§ Text for analysis
◆ ◆ ◆ ◆ ◆ ◆ ◆

Meet Fellow Liba Vaynberg

Liba Vaynberg is a first generation American writer and actor. She is bilingual in English and Russian and studied Molecular Biology and International Studies at Yale. She is the recipient of the inaugural commission at Rattlestick with CBE, and her play Round Table will be receiving a world premiere at 59E59. Other plays include Scheiss Book at the United Solo Festival at Theatre Row, where it won Best One-Woman Show as well as the Backstage Magazine Audience Choice Award. Scheiss Book was also produced by Dixon Place, Wild Project (with Wheelhouse Theater Project) and Stonewall Inn. She is working on a sequel, Queen’s Quest, which was a 2018 SPACE on RYDER FARM finalist. She is currently collaborating with Dina Vovsi on a new commission about the Brighton Beach Community with Working Theater, and her play The Oxford Comma received an educational premiere at Xavier University. The Russian & The Jew, co-authored with Emily Perkins, was the recipient of a COJECO BluePrint Fellowship and was produced by the Tank. As a performer, she has recurred on New Amsterdam (NBC) and Madam Secretary (CBS) and has appeared on Billy & Billie (DirecTV) and The Deuce (HBO). New York acting highlights include Black Milk at Classic Stage Company, Bekah Brunstetter’s Oregon Trail at the Women’s Project, Novaya Zemlya at HERE, and Golem of Havana at La Mama, The Soap Myth opp. Ed Asner for PBS All Arts, Ether Dome dir. Michael Wilson and Williamstown Theater Festival.

This is a two-pronged project focused on process in which I work on generating and honing solo material for Queen’s Quest, a companion piece to my show Scheiss Book. I think of this the way stand-up comedians work on sets over the course of a year, and I will use the LABA community under the guidance of my director and long-time collaborator Leslie Gauthier to immerse myself in research in Jewish texts and culture as well as continuing to accumulate bits and spiels. The two piece work in rep: Scheiss Book deals with the Soviet Jewish immigrant experience and self-actualization while leaning into the generation of complementary material in Queen’s Quest that examines romance, identity and role-playing games (literal and otherwise). In both of these pieces, humor is everything. It’s both a veil and a magnifying glass–it’s how we see others and how we see ourselves. When we use humor as a mask, we can look at the sun without going blind. When we use it as a magnifying glass, we learn and we fall in love. Jews, especially, have always found humor lining trauma. Jews occupy a particular intersectional spot as others who are able to pass and comment both from the inside and the outside on what they see.

LABA is a unique fellowship. What drew you to apply?
I met Ronit Muzkatblit through the Jewish Plays Project via David Winitstky. Then I met Zohar Tirosh-Polk through Ronit… and the wheel keeps on turning with incredible people that have been affiliated with LABA. When one encounters a community full of such deeply creative and sensitive artists, one applies to be part of it. This year, in particular, I was drawn to the theme of humor which is a major strand in my solo work as a writer-performer.

What is your favorite East Village spot?
Cafe Mogador! Herb & cheese omelette for breakfast… Greek salad ( NO OLIVES) and hummus the rest of the day…

What is the worst thing that ever made you laugh?
Maybe when my Jewish father jokes every year that M.D. stands for “my daughter”…? Makes me wonder if I was adopted? Is this his way of letting me know?

◆ ◆ ◆ ◆ ◆ ◆ ◆

§ Data provided
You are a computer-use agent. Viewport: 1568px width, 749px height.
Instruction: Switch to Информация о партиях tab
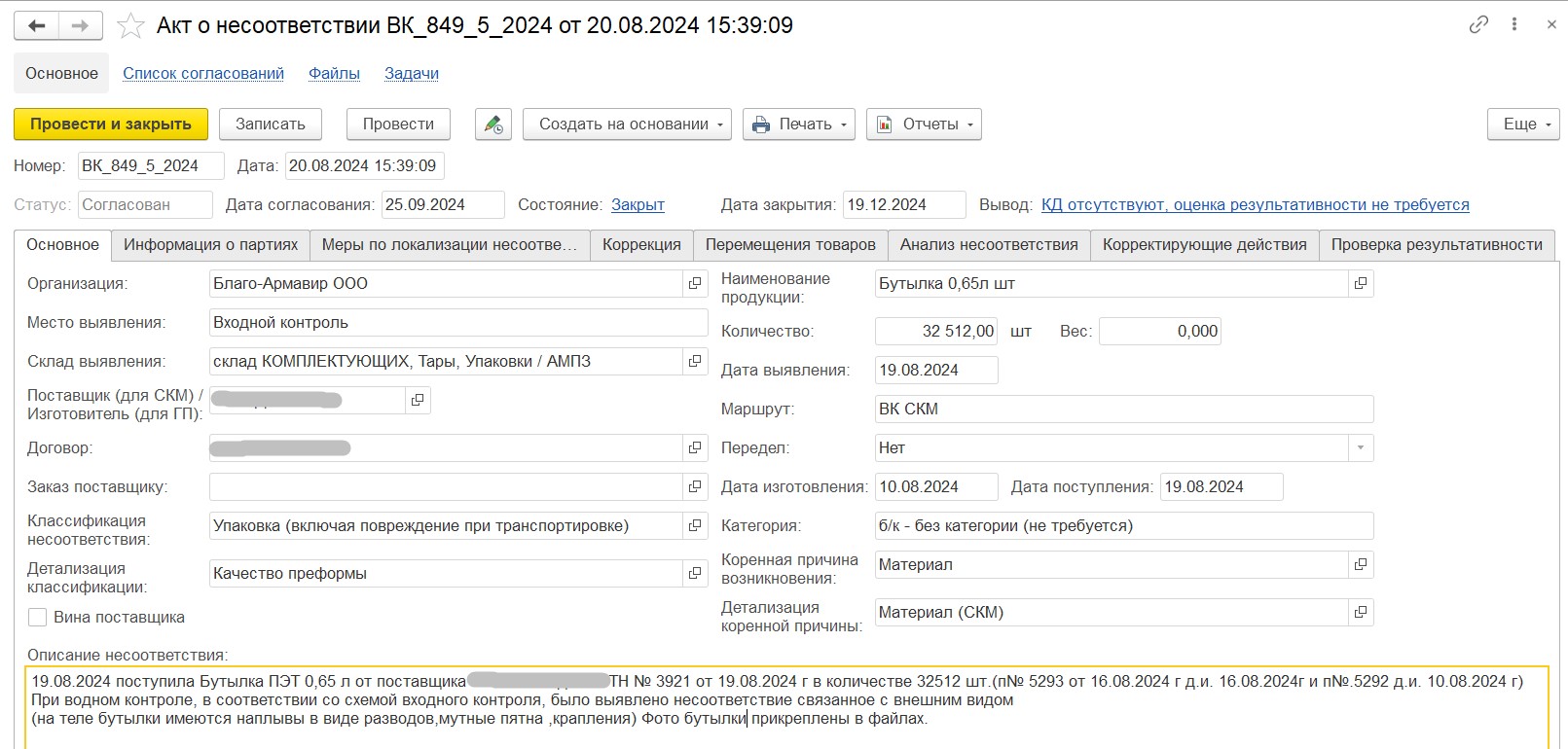pos(210,245)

◆ ◆ ◆ ◆ ◆ ◆ ◆

§ Exercises to complete
A. According to the profile of Liba Vaynberg, what did she study at Yale?
B. From the profile of Liba Vaynberg, print the stretch from "LABA is a unique" through "as a writer-performer.".
C. Summarize the profile of Liba Vaynberg in two sentences.
The listing has no connection to the profile of Liba Vaynberg.

§ Solution set
A. Molecular Biology and International Studies.

B.
LABA is a unique fellowship. What drew you to apply?
I met Ronit Muzkatblit through the Jewish Plays Project via David Winitstky. Then I met Zohar Tirosh-Polk through Ronit… and the wheel keeps on turning with incredible people that have been affiliated with LABA. When one encounters a community full of such deeply creative and sensitive artists, one applies to be part of it. This year, in particular, I was drawn to the theme of humor which is a major strand in my solo work as a writer-performer.

C. Liba Vaynberg is a first generation American writer and actor whose play Scheiss Book won Best One-Woman Show at the United Solo Festival, and she has had recurring roles on New Amsterdam and Madam Secretary. Her LABA project develops solo material for Queen's Quest, a companion piece to Scheiss Book, and she says humor is everything in both pieces.